ASME STB-1-2020 pdf download.Guideline on Big Data/Digital Transformation Workflows and Applications for the Oil and Gas Industry.
2.3.2 Respective Databases (a) Data Lakes Also known as data warehouses or data swamps, data lakes are large repositories of data that are unstructured, or sometimes referred to as “raw.” Due to the storage requirements, most data lakes are stored in the cloud unless the organization owning the data has considerable onsite storage. Examples of off-site data lakes are Google Cloud, Amazon S3 or Apache Hadoop. A Hadoop is an open-source software for reliable, scalable and distributed computing. It provides massive storage capabilities and impressive computing power. It is not a programming language but rather an ecosystem that facilitates the moving and organization of Big Data. Hadoop-powered storage provides the capability for storing information derived by Internet of Things (IoT). (b) NoSQL NoSQL databases, originally referred as “non-SQL” or “non-relational” database, store data in non- tabular form.
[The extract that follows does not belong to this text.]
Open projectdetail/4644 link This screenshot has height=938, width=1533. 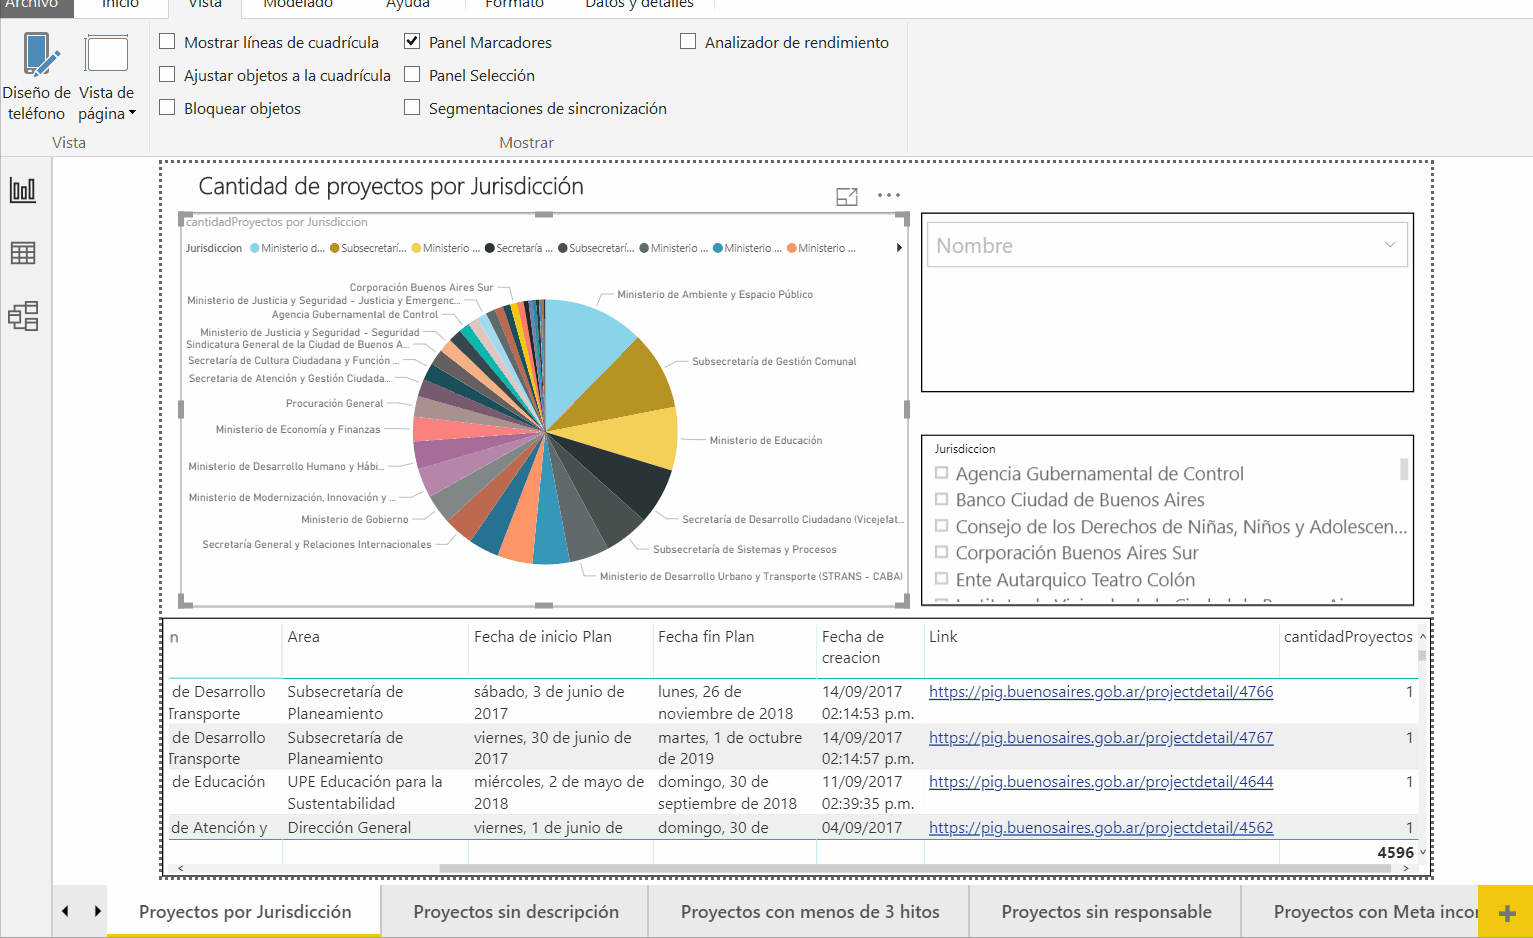1100,782
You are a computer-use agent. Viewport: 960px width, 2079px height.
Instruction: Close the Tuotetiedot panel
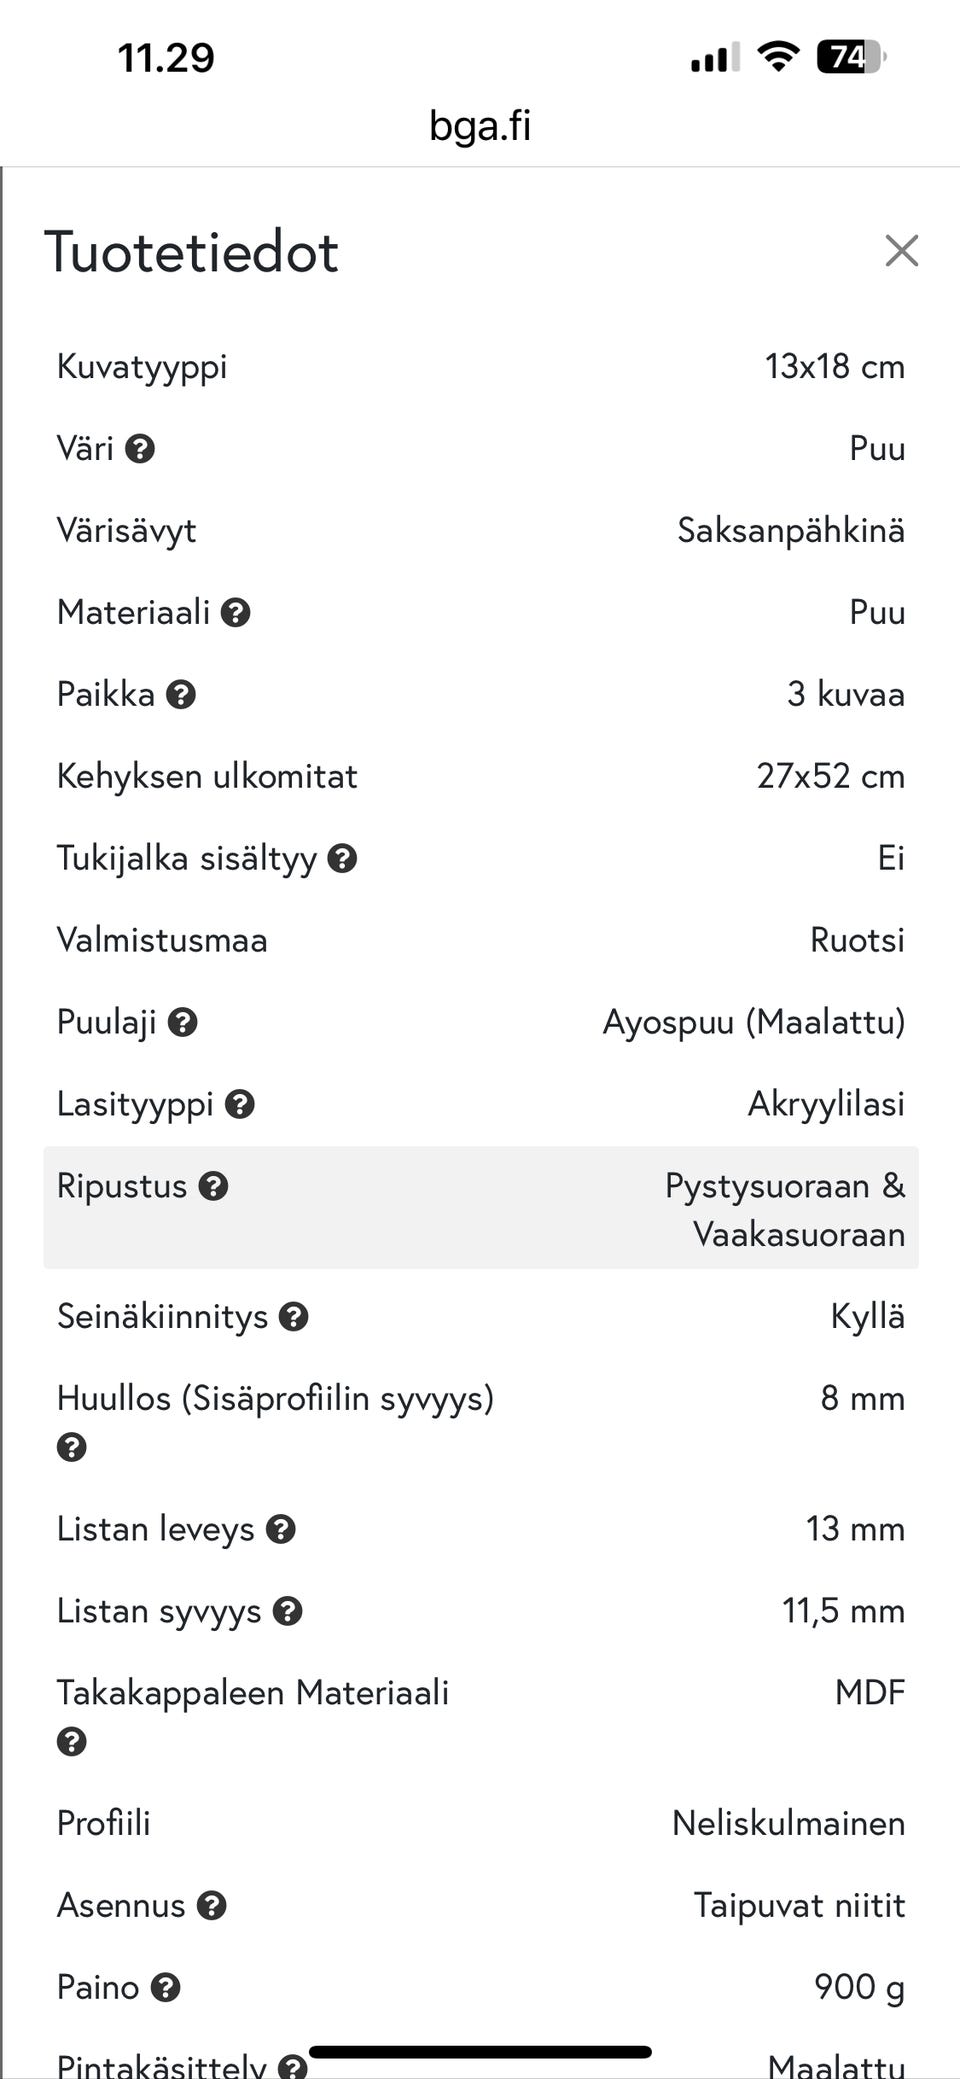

Included in this set of databases are the previously discussed ODBMS, Key-value stores, Document stores, and Graph databases. Each of these types of databases uses a unique method to map data, documents, dictionaries or relationships through tags. Examples of NoSQL include Apache Ignite, Couchbase, Oracle NoSQL, Amazon DynamoDB, and many others. These databases arrange data based on correlations of values rather than tables. (c) Graph Databases Graph databases are a unique subset of NoSQL databases that are gaining popularity for complex data mapping. They map data elements on a chart or graph and have finite numbers of relations. Graph databases have nodes with data and edges that describe relationships. Each node can have many edges and therefore described many relationships. These databases are suited for data sets with a wide variety of both structured and unstructured data. Examples of Graph databases include AllegroGraph, Neoj4, and Infinite Graph. These databases use languages to manage the data such as SPARQL, Java, and CYPHER.
2.4.3 Data Protection Big Data requires the processing and storage of large amounts of data. To process that data efficiently, it should ideally be available in unencrypted form. The obvious drawback is that hackers can steal or corrupt the data, or internal users can accidentally modify, destroy or corrupt data. An example: A central Contracts and Procurement organization identified that the company could procure less expensive pump seals than was being currently procured. The CP organization decided to implement the change for seals that had different materials of construction than what had been identified in the bills of materials (BOM) and material masters (MM) in a refinery’s Enterprise Resource Planning (ERP) system. The CP organization made changes to the refinery’s data systems so the lower cost seals would be purchased in the future. Unfortunately, the CP personnel neither used an approved MOC process to make changes nor engaged the discipline engineers at the refinery responsible for asset integrity and safety of the refinery. Several months later, site personnel discovered the change in the BOMs and Material Masters. The new seal materials identified by the CP organization were incompatible with the process fluids, which would have eventually resulted in a catastrophic failure of the seals and possibly fire and personnel injuries.ASME STB-1 pdf download.